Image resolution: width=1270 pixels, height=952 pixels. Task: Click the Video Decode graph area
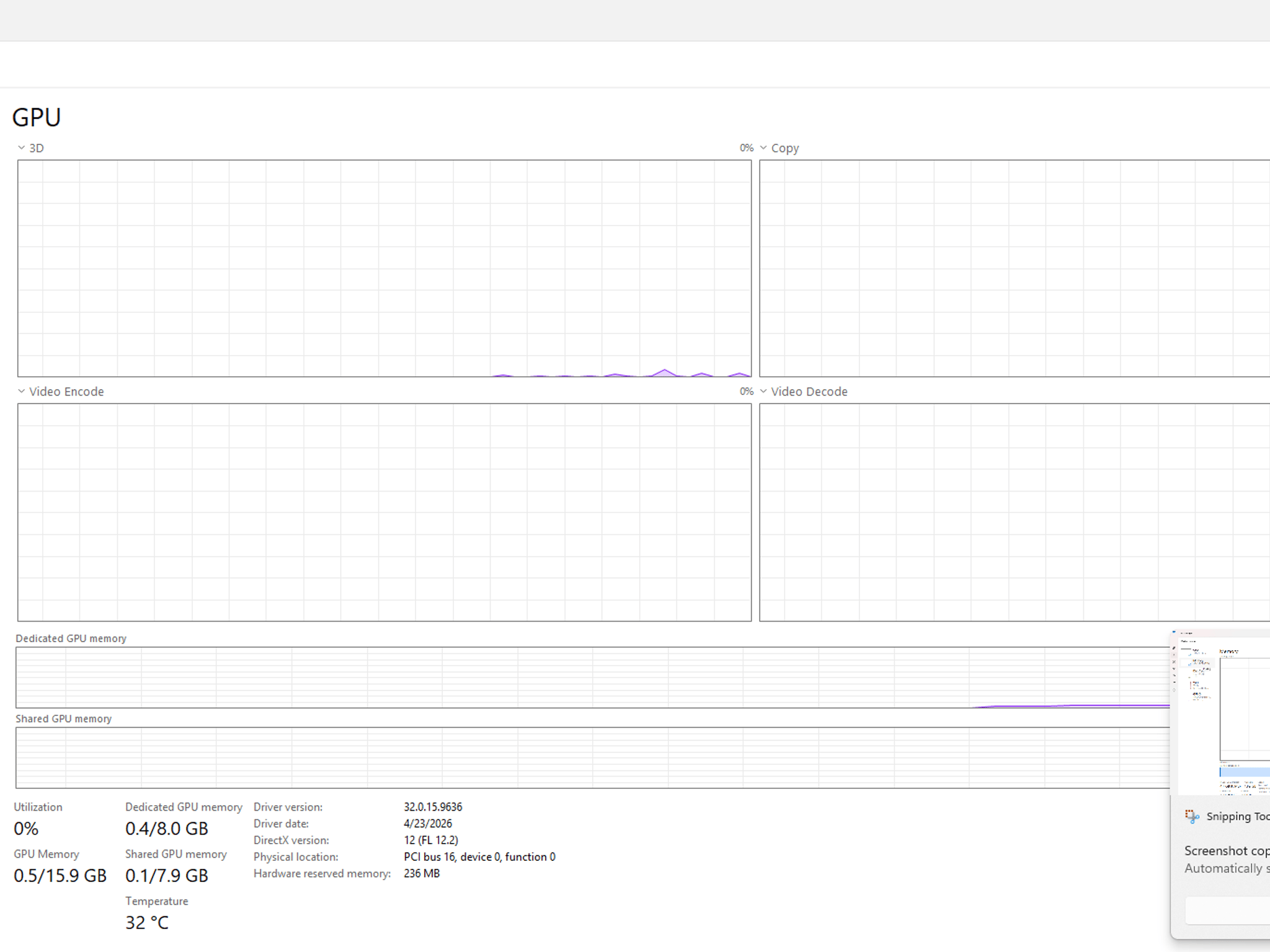1015,512
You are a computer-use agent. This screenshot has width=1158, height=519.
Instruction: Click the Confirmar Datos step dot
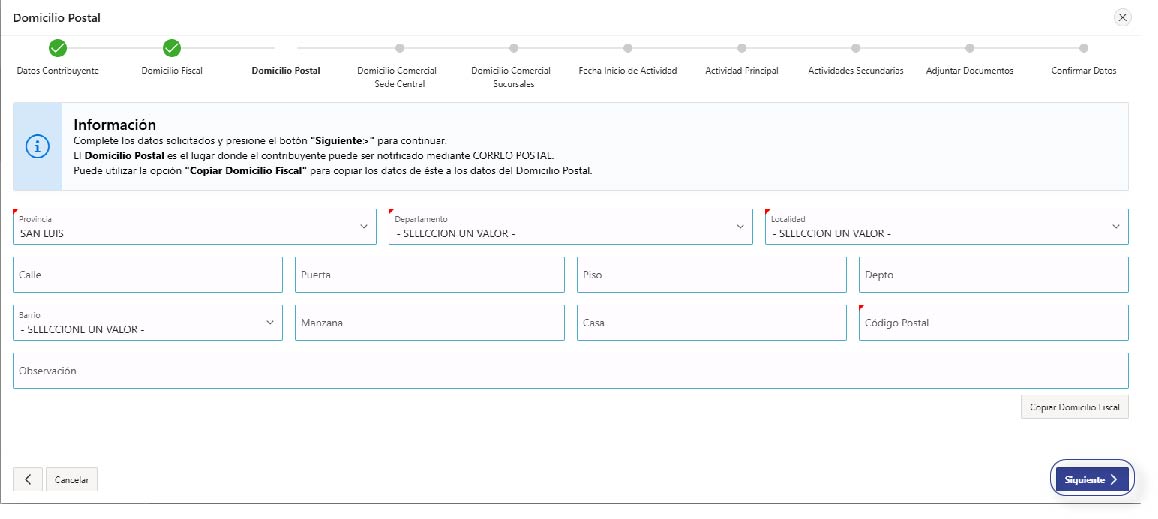(1083, 47)
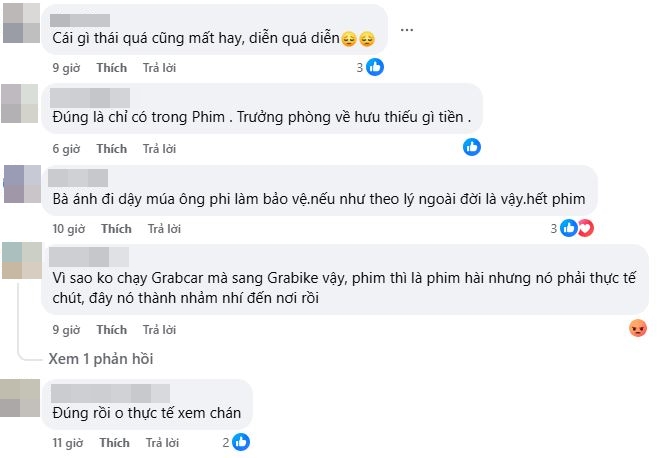
Task: Click angry reaction icon on Grabcar comment
Action: [x=638, y=328]
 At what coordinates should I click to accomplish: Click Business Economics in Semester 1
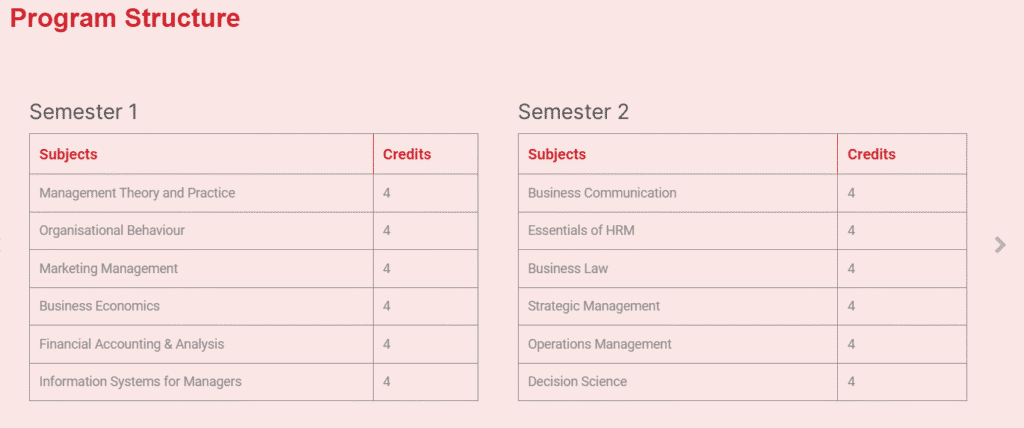click(99, 306)
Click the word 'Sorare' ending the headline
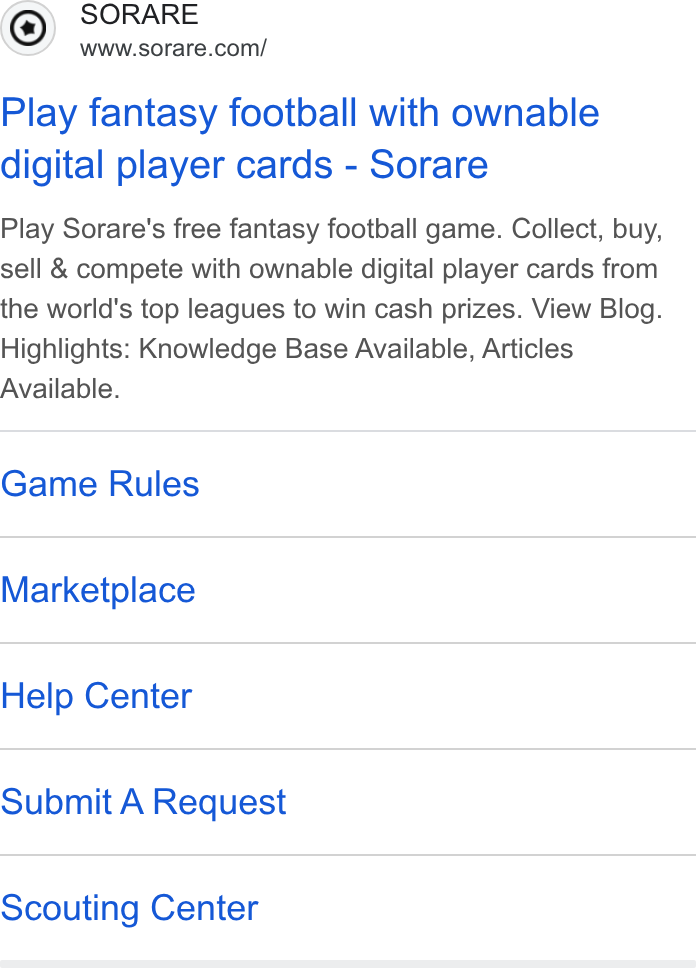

Task objective:
Make an exact copy of the listing. Do not carry over its pictures.

Task response:
Image resolution: width=1270 pixels, height=952 pixels. Task: Click the Video Decode graph area
1015,512
You are a computer-use agent. This screenshot has width=1158, height=519.
Instruction: Click the Confirmar Datos step dot
(1083, 47)
Task: Click angry reaction icon on Grabcar comment
Action: [x=638, y=328]
 At what coordinates should I click to accomplish: Click Business Economics in Semester 1
click(99, 306)
Click the word 'Sorare' ending the headline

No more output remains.